So why did I go? Because I would have gone if I wasn’t ill. Because it was a local event I wanted to support. Because it was important to my husband. Because I have overcome much bigger obstacles and come through just fine. Because I like a challenge.
I also wanted to go because I had a lot of work to do, and the thought of four uninterrupted days waiting to be filled with writing and research was too tempting to pass up. So I packed my books, papers, pens, and folders alongside our camping gear and set out filled with the gleeful anticipation of productivity.
The good news is I wasn’t eaten by wolves. The bad news? I did no work. In fact, I did absolutely nothing for four days except lie in the shade, eat, and read saucy novels. For four days. And it was wonderful. It was also a revelation.
I am a proponent of always moving forwards. I am afraid to sit still. Even before my illness I was constantly working, thinking, planning. Developing ulcerative colitis (and then Crohn’s) didn’t change that. In fact, being diagnosed with a chronic illness intensified that part of my personality. I became scared to slow down, believing there was a fine line between resting and succumbing. Simply put, I am constantly trying to outrun my disease.

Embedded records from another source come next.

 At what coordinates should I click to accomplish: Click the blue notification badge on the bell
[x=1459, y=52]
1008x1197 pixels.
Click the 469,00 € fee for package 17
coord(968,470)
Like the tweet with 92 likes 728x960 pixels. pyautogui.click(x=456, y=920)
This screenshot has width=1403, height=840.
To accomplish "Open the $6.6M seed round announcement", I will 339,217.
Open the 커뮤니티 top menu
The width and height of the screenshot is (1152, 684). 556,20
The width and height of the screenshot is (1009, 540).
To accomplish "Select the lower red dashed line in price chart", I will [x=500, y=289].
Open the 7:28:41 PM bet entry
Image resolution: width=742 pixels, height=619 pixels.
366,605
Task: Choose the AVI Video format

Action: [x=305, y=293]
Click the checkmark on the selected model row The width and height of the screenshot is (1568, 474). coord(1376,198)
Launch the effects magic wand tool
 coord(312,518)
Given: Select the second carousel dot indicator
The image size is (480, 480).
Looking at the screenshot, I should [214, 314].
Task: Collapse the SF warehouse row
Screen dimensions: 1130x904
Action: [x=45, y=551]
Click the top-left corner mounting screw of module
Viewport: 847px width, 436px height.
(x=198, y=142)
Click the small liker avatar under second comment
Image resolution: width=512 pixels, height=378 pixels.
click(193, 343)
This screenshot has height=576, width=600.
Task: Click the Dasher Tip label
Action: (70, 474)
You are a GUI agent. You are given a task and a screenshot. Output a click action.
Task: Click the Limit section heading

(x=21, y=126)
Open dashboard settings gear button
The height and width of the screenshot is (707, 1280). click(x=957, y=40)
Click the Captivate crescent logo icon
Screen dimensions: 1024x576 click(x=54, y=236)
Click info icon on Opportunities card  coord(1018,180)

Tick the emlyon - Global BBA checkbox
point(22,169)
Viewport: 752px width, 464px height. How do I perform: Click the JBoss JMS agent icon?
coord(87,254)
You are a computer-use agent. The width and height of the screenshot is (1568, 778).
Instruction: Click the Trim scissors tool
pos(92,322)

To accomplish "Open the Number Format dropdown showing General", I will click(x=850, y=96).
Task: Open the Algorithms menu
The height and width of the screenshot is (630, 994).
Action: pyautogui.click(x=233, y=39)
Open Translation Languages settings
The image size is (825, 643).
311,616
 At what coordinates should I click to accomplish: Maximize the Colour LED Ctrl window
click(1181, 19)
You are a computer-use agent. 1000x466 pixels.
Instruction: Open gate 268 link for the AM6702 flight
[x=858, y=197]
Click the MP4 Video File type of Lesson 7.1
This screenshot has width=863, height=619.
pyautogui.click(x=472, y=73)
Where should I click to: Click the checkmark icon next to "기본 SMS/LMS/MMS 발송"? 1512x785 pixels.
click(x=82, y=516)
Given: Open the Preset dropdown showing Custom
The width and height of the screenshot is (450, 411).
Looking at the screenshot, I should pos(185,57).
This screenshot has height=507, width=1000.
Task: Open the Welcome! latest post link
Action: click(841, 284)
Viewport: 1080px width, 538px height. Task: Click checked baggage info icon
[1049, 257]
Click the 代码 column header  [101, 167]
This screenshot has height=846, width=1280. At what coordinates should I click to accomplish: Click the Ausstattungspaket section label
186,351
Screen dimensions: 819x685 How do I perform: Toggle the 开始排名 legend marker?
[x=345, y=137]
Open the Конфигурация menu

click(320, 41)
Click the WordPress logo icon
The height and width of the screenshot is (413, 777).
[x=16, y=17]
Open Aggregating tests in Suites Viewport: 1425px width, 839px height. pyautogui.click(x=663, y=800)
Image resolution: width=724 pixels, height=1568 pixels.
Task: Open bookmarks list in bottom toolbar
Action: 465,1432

Part of it is my pride. Chronic illness results in varying levels of dependence, and there is often a shamefulness associated with that. When people ask if I work, I want to be able to say yes. I want them to acknowledge that my little boy is happy and loved and not missing out. I want them to see I still take an interest in my appearance and in living a full and active life. Rightly or wrongly, I want to be blame-free.
The other part is my own fear. I fear the loss of my independence. I am afraid my son will feel like he has half a mother or that my husband has half a wife. That my parents will worry about me rather than taking care of themselves. I am scared that if I take the time to stop and think, I will realize how ill I really am and lose my nerve. And if that happens, I will cease to exist.
I don’t think I’m alone in this. Contrary to the popular image of the invalid, I believe many people with chronic illness push themselves harder than they would do if they were well. And as much as I would like to, I can’t blame this drive entirely on the stigma of having a disease. My family is constantly trying to get me to slow down, so every bit of pressure placed on me is put there by myself. I have no one to blame but me. And I know better.
But I, like many other people in my situation, push, and ignore what my body is telling me, what my family and friends and my doctors are telling me, and I do myself harm in trying to do good. I can’t win.
So that first night, after we had unpacked our bags and set up our campsite, my husband and I sat in the fading summer light, drinking cheap boxed wine out of plastic cups. And I allowed myself to relax, knowing that tomorrow, I could get an early start.
And I did. On doing nothing.
Four days later, and we were packing up to go home. As we pulled out of the campsite, I expected to feel angry and disappointed in myself that I had wasted all that time. But I didn’t. I realized I felt better than I had in months. At first, the reason seemed obvious: none of my fears had come true. But it was more than that.
I’m always trying so hard just to get through things, that I rarely experience them. Those four days, I lived in the moment, focusing only on what I was doing at the time. And the world hadn’t ended. In fact, it felt fresher, more full of potential somehow. It turned out that doing nothing was so much more productive than doing anything.
It seems so painfully cliche, especially given the vast number of inspirational memes that saturate the internet. But living in the moment is one of those nebulous mantras that everyone reflexively regurgitates, but rarely practices. To actually do it felt like a novel discovery. It was an important lesson I already knew, but one that I constantly forget because it’s inconvenient and doesn’t sit well with my sense of self.
I will try to remember this time, for as long as I can. On Sundays now, I will try not to glance longingly at my computer the moment my son goes down for his nap. Maybe I’ll read, or play a video game. Or maybe I’ll do nothing but be quiet and still. After all, for some of us, doing nothing can still be something.